- Task goal -
The entries that follow must be given again exactly, with no pictures kept.
########
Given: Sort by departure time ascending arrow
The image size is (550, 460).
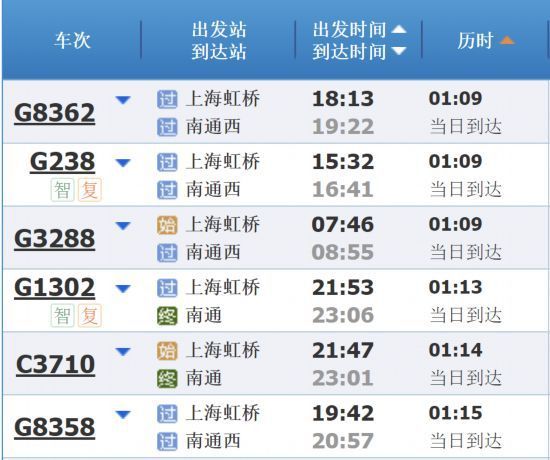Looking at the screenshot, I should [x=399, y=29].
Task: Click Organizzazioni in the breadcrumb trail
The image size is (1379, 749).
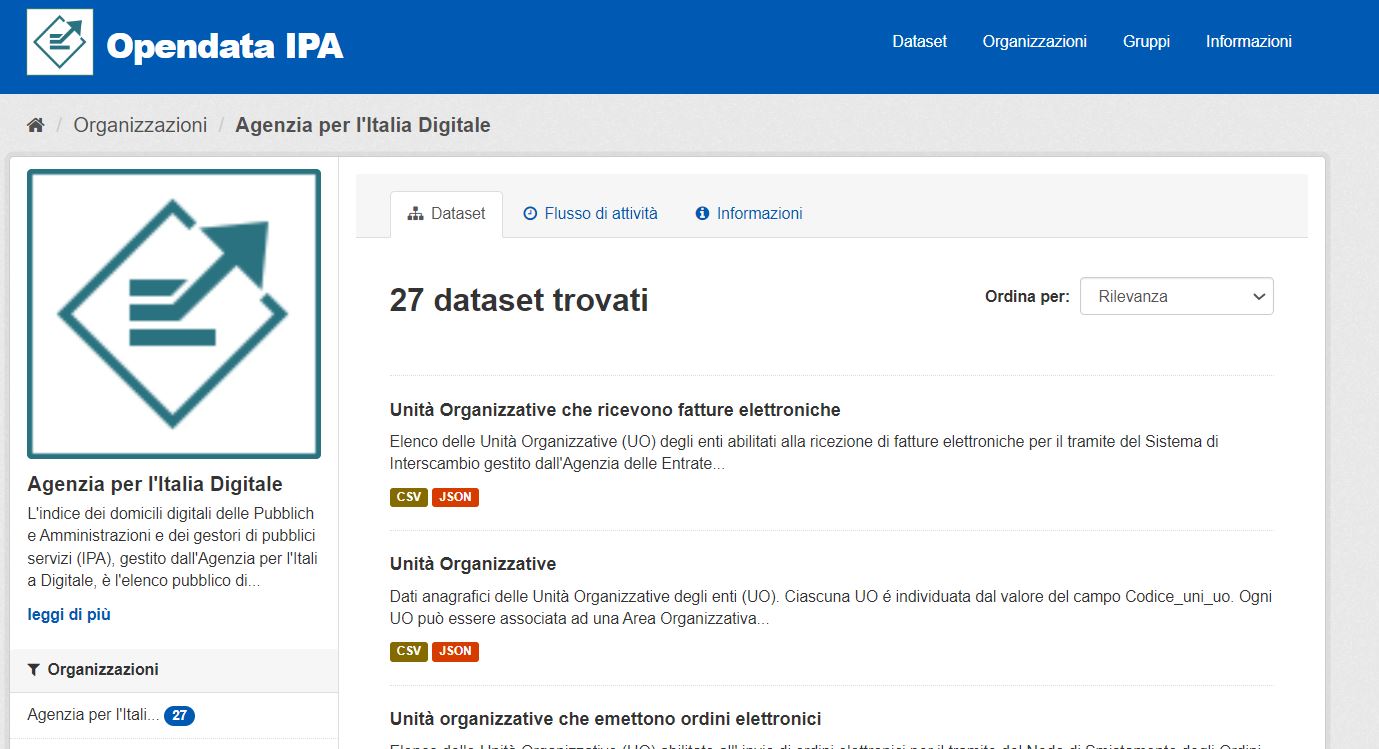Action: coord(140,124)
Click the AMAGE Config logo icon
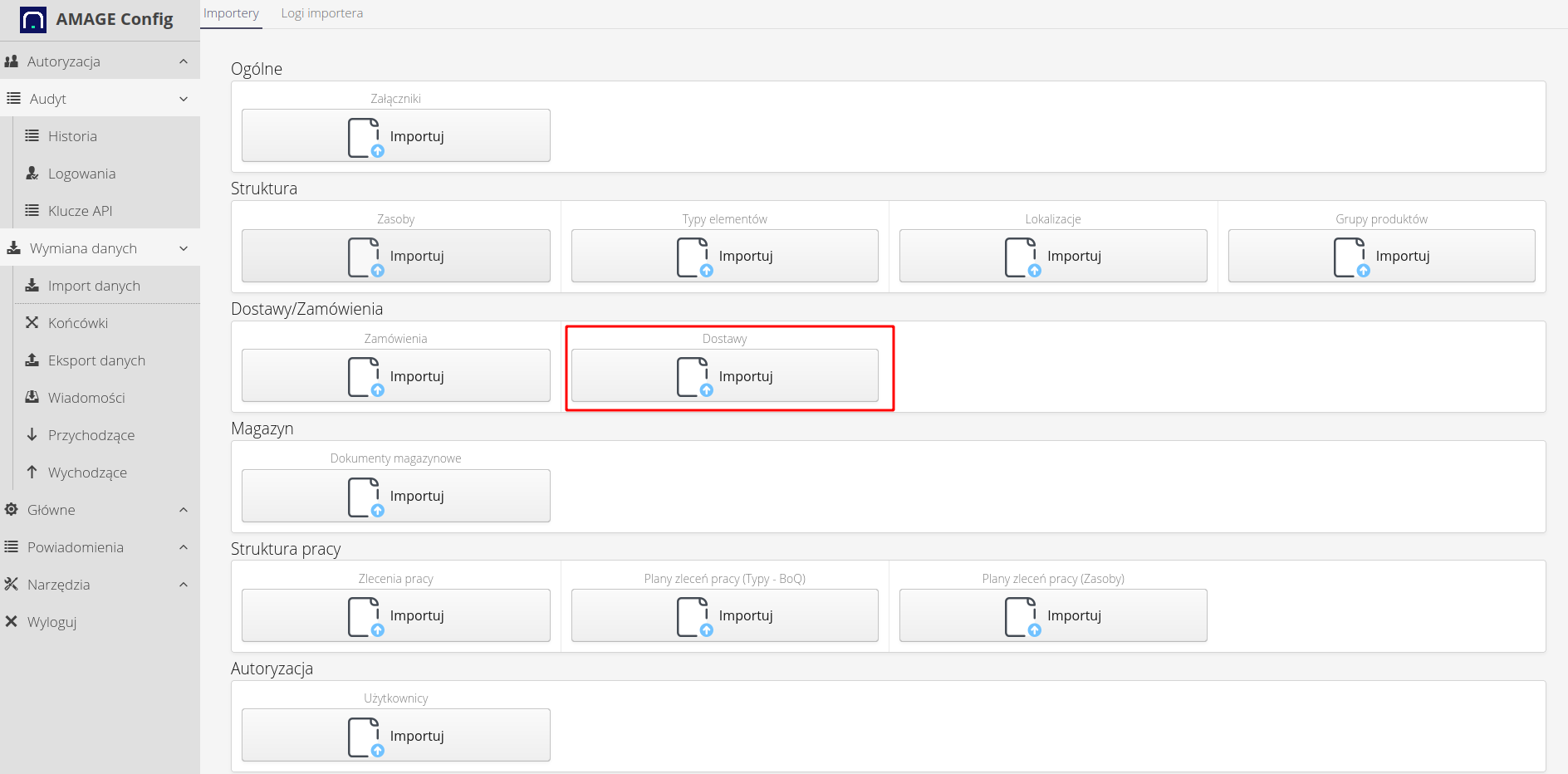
########
- Answer for the task -
Given: Sort by departure time ascending arrow
The image size is (550, 460).
Looking at the screenshot, I should [x=399, y=29].
Task: Click Organizzazioni in the breadcrumb trail
The image size is (1379, 749).
Action: coord(140,124)
Click the AMAGE Config logo icon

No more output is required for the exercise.